En medio de tanta calamidad llegó a vivir a la finca una hermana de su papá que sabía leer y escribir y que se encargó de él, lo animó, le dio fuerzas, lo llenó del amor que nadie más le regalaba en esa casa hostil rodeada por cardones. Cuenta Leandro, “Yo me ponía a escuchar a la tía y le decía, ¿por qué no me lee un ratito? Y ella se ponía a leerme una que otra novela. Me acuerdo en especial de una que se llamaba La María, de Jorge Isaacs”.

¿Cómo, en 1935, llegó un ejemplar de La María a esa tierra perdida en el desierto guajiro a la que ni siquiera se accedía por carretera? Esa misma tía, a quien entrevisté hace varios años, me contó que un “señor que iba para Riohacha” había dejado en la finca de su hermano una caja repleta de libros, entre las cuales estaba La María. Por esos mismos años llegó a trabajar a la finca un peón que solía cantar rancheras y Leandro descubrió que cuando él cantaba “Allá en el rancho grande” la gente, incluida su madre, “le paraba bolas”. Con las rancheras Leandro le cogió gusto al canto, pero diría que fue La María la que le educó el oído narrativo. Es solo una intuición, pero la hago a partir de los homenajes que él mismo le hizo a la novela, no solo al recordarla en este disco del que hablo sino también porque aparece mencionada en varios de sus cantos.

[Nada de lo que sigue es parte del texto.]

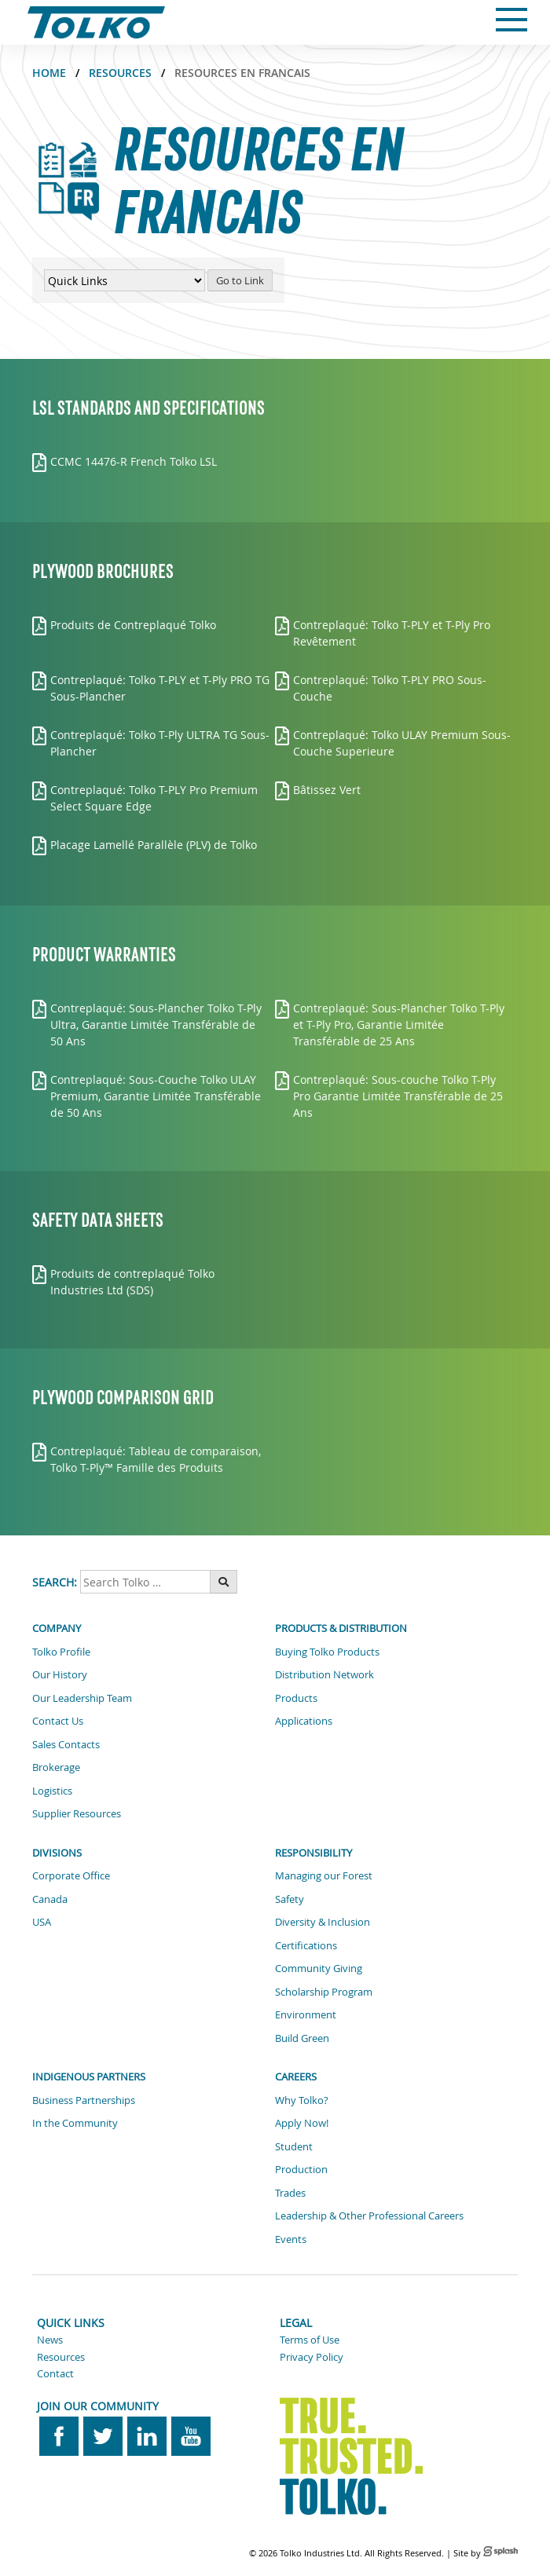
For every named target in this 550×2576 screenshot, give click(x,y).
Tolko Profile (61, 1652)
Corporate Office (71, 1875)
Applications (303, 1721)
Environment (305, 2014)
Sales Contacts (66, 1744)
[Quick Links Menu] (124, 280)
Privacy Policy (311, 2357)
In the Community (75, 2123)
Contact (55, 2373)
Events (290, 2239)
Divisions (57, 1853)
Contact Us (57, 1721)
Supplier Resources (76, 1813)
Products (296, 1698)
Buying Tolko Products (327, 1652)
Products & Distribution (341, 1628)
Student (294, 2146)
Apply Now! (301, 2123)
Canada (50, 1899)
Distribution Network (324, 1674)
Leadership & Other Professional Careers (369, 2215)
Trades (290, 2193)
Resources (120, 72)
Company (56, 1628)
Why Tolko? (301, 2100)
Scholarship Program (323, 1992)
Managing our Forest (323, 1875)
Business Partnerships (83, 2100)
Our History (59, 1674)
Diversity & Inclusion (322, 1922)
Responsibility (313, 1853)
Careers (296, 2076)
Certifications (306, 1945)
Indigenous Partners (88, 2076)
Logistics (52, 1791)
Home (49, 72)
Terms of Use (309, 2340)
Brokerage (56, 1767)
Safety (289, 1899)
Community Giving (318, 1968)
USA (41, 1922)
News (50, 2340)
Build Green (302, 2038)
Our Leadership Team (82, 1698)
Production (301, 2169)
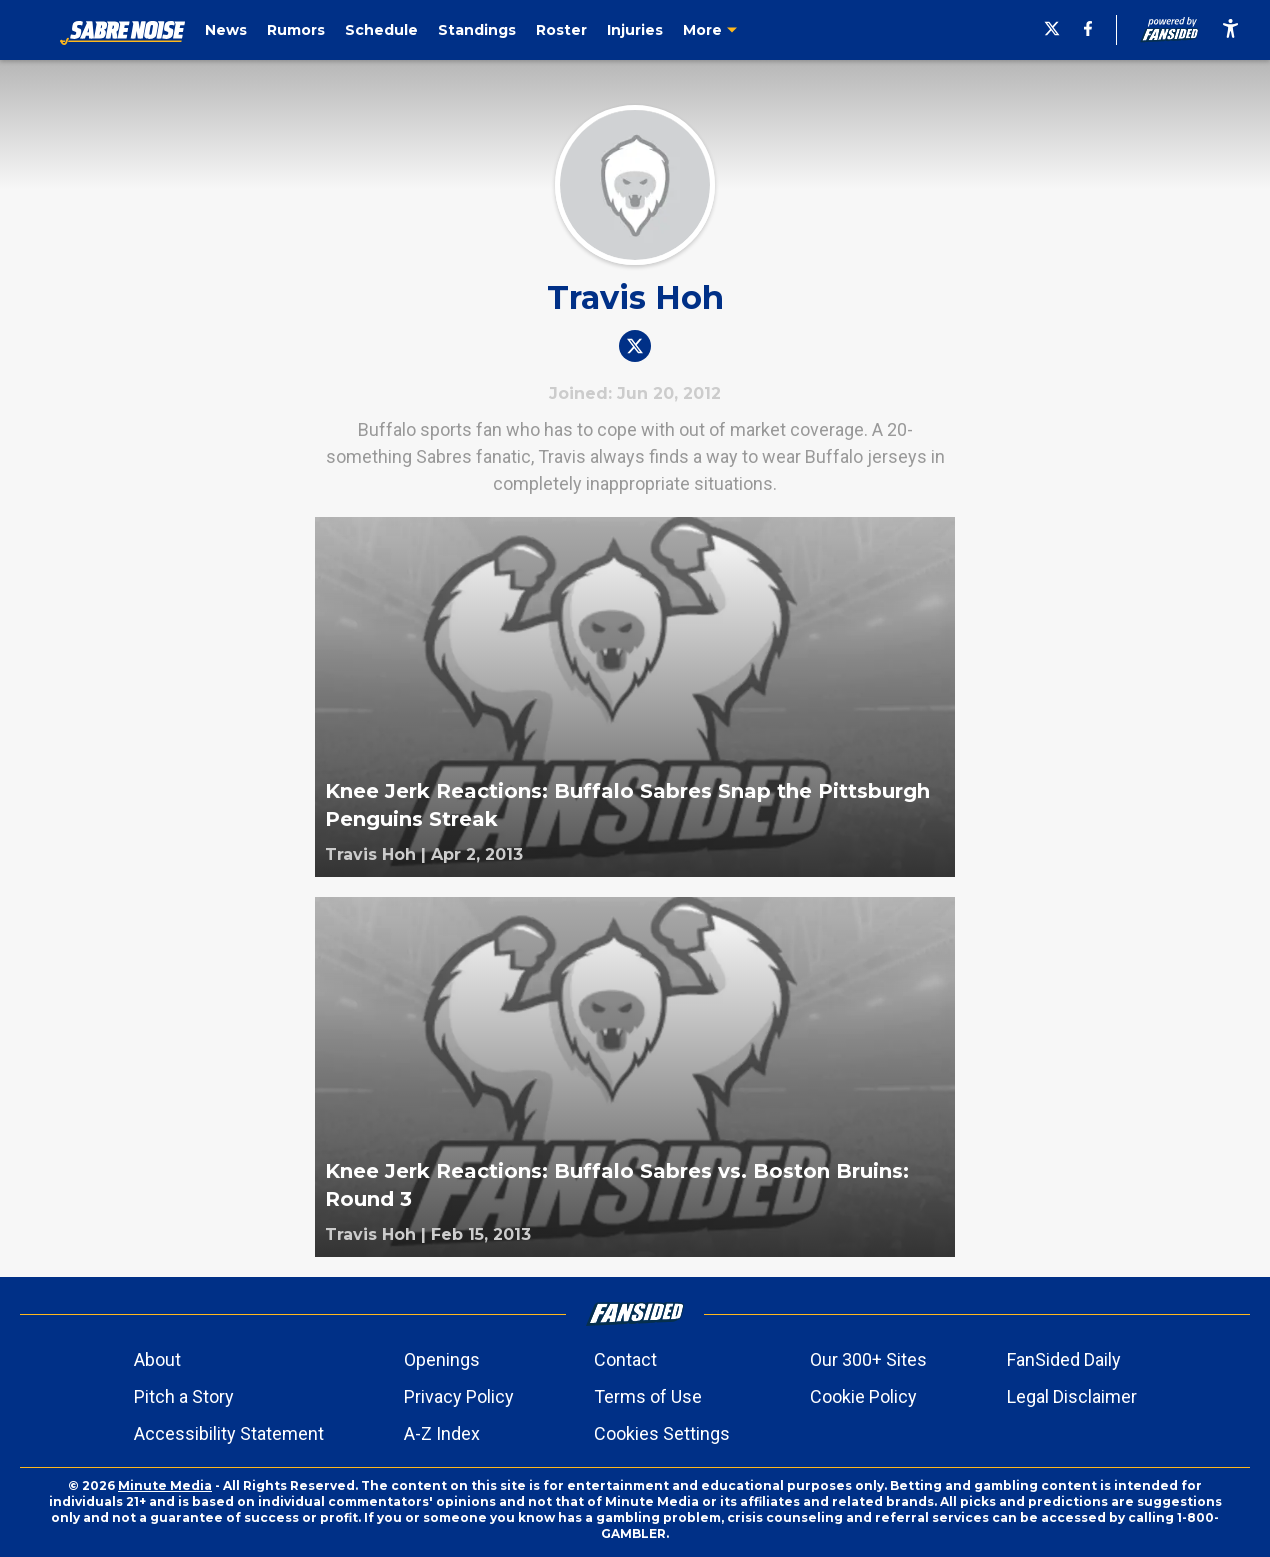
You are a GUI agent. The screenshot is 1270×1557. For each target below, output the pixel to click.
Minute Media (165, 1485)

He aquí un ejemplo de cómo las artes se permean entre ellas, de cómo el artista toma de aquí y de allá para armar luego lo propio. Por supuesto, no solo lo ha hecho Leandro Díaz pero, ahora que La María cumple 150 años, rescato el hecho de que la haya conocido “de oídas”: leída solo para él en la voz de su amada tía.

PD. A propósito de Jorge Isaacs. ¿Quién tuvo originalmente la idea, hace 50 años, de la creación del departamento de Cesar, la cual se pelean por igual todos los políticos vallenatos de esa época? En una investigación inédita del historiador y actual Director del Banco de la República en Santa Marta, Joaquín Viloria, se lee: “En 1875 el samario Manuel Dávila García, casado con la vallenata Rosa Pumarejo, se posesionó en Valledupar como Presidente interino del Estado Soberano del Magdalena. Dávila hacía oposición a gran parte de la dirigencia de Santa Marta al considerar que trataban de manera desigual a los pueblos de la Provincia de Padilla. En esta dirección apunta la carta de Jorge Isaacs al Presidente Rafael Núñez, a quien escribió: “Aquí (en Valledupar) está en los ánimos de todas las gentes el deseo de vivir bajo la inmediata autoridad del Gobierno Nacional, y no dependientes de Santa Marta, que desdeña lo de este lado de la Sierra…” (28 de febrero de 1882)”.